What you have to do
Put the items from the line with "You are a computer-use" to the line with "[x=915, y=41]" into a Markdown table, with the columns Row and Text holding a row number and the line. Leave out blank lines and any pictures.

Stored rows
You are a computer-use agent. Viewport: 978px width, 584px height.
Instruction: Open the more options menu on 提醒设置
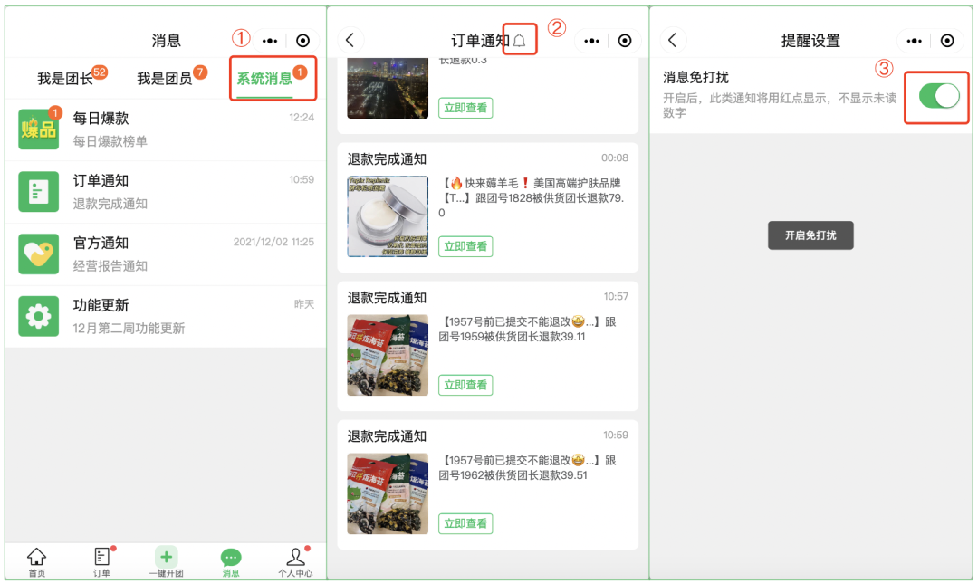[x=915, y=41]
...
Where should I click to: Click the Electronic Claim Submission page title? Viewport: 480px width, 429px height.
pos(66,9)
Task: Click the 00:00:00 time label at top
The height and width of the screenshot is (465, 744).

Answer for this exercise
| Row | Text |
|---|---|
| 1 | You are a computer-use agent. Viewport: 978px width, 584px height. |
| 2 | Instruction: Open the more options menu on 提醒设置 |
| 3 | [x=915, y=41] |